[Stored data]
========

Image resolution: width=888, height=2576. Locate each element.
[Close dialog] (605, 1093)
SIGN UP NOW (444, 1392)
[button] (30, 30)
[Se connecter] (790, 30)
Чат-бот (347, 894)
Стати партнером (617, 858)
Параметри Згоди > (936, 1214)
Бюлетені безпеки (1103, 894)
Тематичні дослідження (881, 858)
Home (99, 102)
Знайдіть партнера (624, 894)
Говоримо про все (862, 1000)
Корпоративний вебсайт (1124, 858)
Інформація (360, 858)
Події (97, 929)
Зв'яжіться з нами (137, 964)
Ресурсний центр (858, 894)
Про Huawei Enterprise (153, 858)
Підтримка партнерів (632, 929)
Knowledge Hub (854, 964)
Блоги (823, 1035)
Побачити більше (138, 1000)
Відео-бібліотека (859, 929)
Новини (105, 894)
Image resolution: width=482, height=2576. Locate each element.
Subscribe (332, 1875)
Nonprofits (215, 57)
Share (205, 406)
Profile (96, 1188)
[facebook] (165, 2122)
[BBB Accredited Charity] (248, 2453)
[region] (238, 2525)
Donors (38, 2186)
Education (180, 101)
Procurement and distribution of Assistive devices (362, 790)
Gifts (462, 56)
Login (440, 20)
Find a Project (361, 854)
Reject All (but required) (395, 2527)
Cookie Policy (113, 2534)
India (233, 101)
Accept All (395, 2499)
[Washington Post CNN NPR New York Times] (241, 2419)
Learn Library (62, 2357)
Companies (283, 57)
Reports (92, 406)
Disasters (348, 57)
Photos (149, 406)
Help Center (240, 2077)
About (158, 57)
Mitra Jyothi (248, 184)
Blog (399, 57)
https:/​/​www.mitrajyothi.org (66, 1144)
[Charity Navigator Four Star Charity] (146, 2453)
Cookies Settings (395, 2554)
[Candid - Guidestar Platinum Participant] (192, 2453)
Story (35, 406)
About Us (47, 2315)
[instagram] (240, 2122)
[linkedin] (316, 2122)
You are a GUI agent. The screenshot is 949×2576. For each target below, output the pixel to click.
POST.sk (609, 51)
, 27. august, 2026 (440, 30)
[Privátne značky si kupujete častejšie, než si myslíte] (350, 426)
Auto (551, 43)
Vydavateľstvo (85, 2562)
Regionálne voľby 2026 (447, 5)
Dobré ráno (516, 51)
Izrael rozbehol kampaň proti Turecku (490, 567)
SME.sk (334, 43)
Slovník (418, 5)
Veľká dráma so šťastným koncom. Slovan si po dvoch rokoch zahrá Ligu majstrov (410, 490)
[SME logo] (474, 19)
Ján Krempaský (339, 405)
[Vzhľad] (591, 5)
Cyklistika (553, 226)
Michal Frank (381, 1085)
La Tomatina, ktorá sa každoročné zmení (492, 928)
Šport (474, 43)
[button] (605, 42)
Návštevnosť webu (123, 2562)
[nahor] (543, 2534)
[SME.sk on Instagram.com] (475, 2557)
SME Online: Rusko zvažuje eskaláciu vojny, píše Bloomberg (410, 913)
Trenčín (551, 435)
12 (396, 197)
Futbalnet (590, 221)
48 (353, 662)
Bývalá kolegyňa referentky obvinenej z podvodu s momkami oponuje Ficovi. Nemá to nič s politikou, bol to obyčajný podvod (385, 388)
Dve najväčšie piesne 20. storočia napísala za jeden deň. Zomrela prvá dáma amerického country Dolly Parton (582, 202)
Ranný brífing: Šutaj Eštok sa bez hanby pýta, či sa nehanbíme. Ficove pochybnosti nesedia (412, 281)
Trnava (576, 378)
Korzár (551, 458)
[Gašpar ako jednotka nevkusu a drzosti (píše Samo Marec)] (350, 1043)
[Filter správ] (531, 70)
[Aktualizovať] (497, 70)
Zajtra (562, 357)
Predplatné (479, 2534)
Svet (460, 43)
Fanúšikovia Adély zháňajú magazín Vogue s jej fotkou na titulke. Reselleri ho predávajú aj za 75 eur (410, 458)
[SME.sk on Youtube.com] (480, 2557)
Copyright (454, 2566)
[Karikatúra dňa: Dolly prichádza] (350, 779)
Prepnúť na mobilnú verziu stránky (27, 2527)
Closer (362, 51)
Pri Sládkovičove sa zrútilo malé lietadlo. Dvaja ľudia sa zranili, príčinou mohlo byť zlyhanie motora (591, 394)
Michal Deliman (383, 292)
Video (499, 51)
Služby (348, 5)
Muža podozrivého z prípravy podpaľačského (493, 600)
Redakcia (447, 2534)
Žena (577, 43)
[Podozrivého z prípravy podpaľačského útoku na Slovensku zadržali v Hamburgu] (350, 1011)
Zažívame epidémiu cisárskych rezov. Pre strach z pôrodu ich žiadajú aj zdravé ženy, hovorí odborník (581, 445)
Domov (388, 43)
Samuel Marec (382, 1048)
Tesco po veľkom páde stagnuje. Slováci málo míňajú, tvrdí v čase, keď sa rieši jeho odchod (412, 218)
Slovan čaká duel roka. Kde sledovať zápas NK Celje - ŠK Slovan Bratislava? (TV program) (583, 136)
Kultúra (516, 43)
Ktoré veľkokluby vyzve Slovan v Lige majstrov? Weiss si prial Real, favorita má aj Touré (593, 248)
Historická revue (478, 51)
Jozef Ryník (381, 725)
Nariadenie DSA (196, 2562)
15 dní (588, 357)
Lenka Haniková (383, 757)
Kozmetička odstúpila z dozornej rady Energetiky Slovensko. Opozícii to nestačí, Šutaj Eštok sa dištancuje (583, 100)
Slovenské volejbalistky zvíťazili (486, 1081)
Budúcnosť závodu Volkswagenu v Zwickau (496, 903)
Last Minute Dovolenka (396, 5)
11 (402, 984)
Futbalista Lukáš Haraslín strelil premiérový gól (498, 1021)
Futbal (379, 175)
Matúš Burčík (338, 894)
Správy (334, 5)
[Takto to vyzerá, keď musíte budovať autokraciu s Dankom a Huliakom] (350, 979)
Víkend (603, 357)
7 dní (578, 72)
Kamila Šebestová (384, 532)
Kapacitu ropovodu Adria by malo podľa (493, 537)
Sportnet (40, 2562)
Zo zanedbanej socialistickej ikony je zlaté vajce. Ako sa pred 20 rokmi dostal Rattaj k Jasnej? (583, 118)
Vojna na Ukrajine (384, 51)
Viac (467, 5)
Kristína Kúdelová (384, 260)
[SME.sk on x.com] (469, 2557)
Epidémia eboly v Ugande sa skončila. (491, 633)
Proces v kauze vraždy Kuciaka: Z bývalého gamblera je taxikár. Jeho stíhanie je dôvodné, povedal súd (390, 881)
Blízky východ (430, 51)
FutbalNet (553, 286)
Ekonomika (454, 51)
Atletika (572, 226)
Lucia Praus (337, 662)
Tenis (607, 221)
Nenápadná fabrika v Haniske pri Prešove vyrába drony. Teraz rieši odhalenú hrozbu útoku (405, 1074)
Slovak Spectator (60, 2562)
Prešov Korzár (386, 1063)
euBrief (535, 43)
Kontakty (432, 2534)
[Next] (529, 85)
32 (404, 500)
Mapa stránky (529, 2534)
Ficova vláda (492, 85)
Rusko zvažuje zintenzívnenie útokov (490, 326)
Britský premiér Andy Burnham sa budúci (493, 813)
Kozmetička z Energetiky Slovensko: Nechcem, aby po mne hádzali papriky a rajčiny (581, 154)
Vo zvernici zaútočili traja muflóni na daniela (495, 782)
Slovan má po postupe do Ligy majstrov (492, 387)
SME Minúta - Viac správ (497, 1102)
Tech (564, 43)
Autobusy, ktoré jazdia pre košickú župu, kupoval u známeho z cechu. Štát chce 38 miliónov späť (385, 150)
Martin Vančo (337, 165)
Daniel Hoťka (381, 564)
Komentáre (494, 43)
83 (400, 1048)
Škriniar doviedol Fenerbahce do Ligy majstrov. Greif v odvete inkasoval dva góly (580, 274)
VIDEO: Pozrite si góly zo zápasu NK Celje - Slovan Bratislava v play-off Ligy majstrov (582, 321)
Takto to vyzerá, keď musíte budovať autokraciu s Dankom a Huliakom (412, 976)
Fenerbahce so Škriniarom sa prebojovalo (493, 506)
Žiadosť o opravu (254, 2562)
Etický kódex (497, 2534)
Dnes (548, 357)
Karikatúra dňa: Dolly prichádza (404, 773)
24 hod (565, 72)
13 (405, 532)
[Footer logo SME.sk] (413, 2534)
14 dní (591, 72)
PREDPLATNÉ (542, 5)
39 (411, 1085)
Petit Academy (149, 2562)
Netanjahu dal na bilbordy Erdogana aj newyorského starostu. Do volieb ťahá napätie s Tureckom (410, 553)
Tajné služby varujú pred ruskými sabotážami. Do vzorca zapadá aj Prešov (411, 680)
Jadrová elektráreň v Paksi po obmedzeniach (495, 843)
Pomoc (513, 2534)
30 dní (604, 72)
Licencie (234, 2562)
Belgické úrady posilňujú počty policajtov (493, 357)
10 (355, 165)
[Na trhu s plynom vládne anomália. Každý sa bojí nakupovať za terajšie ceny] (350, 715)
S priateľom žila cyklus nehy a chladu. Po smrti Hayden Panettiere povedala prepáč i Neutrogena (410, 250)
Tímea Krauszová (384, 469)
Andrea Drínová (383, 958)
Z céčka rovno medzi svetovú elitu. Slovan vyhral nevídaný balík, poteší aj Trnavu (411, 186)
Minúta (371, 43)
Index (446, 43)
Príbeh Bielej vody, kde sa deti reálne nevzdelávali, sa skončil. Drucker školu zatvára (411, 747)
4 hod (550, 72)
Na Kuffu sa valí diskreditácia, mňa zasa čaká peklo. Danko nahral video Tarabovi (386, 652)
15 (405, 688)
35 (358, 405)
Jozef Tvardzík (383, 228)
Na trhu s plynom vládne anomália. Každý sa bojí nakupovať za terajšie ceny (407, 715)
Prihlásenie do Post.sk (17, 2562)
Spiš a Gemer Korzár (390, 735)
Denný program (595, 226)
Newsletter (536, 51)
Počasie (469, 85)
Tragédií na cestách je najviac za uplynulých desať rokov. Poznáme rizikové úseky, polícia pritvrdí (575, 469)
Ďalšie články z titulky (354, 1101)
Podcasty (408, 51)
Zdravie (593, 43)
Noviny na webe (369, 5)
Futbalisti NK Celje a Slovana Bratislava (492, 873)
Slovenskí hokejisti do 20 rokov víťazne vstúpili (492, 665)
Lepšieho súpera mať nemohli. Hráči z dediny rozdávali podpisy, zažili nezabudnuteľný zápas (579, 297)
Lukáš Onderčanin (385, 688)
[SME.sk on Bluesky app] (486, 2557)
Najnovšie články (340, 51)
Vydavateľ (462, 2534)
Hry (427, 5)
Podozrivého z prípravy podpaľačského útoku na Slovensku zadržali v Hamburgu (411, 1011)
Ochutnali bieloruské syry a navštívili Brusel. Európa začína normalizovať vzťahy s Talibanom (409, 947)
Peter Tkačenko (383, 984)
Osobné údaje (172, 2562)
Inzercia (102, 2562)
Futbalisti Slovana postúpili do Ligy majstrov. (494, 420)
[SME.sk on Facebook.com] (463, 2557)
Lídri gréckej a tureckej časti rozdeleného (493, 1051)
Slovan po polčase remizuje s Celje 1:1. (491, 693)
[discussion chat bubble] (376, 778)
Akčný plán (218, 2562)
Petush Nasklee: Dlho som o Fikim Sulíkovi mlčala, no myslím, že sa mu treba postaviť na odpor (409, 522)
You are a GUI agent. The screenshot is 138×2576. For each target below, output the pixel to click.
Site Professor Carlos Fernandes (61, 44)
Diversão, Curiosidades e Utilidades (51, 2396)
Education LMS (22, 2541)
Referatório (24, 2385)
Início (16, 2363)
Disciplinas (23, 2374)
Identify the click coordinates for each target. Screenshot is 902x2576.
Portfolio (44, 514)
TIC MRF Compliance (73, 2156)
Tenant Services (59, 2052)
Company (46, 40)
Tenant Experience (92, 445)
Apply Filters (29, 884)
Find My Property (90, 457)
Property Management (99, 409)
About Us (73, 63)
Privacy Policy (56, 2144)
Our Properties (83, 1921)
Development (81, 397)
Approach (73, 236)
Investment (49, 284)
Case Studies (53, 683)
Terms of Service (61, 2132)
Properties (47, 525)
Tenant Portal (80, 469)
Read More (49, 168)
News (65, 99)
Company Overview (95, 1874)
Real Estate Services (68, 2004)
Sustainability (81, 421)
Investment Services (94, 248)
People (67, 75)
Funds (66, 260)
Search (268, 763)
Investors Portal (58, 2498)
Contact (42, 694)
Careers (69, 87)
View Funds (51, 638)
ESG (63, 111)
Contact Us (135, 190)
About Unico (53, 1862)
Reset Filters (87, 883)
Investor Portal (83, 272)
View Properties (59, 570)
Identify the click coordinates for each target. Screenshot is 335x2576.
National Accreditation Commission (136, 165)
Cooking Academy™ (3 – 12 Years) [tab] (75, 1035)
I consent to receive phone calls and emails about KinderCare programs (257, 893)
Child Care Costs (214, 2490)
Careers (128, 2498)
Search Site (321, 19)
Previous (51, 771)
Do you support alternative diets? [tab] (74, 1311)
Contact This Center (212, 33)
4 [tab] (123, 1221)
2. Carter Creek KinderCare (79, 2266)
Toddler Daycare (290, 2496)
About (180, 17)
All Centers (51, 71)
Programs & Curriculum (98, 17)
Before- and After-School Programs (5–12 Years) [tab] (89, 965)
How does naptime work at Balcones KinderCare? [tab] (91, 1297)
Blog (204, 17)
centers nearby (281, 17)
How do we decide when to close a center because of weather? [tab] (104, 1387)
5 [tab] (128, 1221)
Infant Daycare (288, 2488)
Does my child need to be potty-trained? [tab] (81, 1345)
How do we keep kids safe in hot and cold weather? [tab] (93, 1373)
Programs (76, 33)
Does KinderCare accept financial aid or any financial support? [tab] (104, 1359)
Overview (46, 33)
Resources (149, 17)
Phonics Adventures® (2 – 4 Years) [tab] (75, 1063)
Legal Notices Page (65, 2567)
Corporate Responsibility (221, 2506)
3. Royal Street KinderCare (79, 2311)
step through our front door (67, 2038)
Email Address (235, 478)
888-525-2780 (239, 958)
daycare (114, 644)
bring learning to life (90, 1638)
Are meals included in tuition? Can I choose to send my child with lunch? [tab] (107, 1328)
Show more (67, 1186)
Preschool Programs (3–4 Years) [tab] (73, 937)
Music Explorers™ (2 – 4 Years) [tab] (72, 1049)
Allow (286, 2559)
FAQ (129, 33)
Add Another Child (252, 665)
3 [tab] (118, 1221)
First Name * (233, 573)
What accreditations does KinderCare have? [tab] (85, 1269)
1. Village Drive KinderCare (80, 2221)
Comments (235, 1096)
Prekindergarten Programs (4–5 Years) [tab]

========

▶ **Action item**
The answer must be every line of the records that contains the word "Identify".

▶ **Answer space**
Identify the click coordinates for each target. Screenshot is 902x2576.
Identify the click coordinates for each target. Screenshot is 335x2576.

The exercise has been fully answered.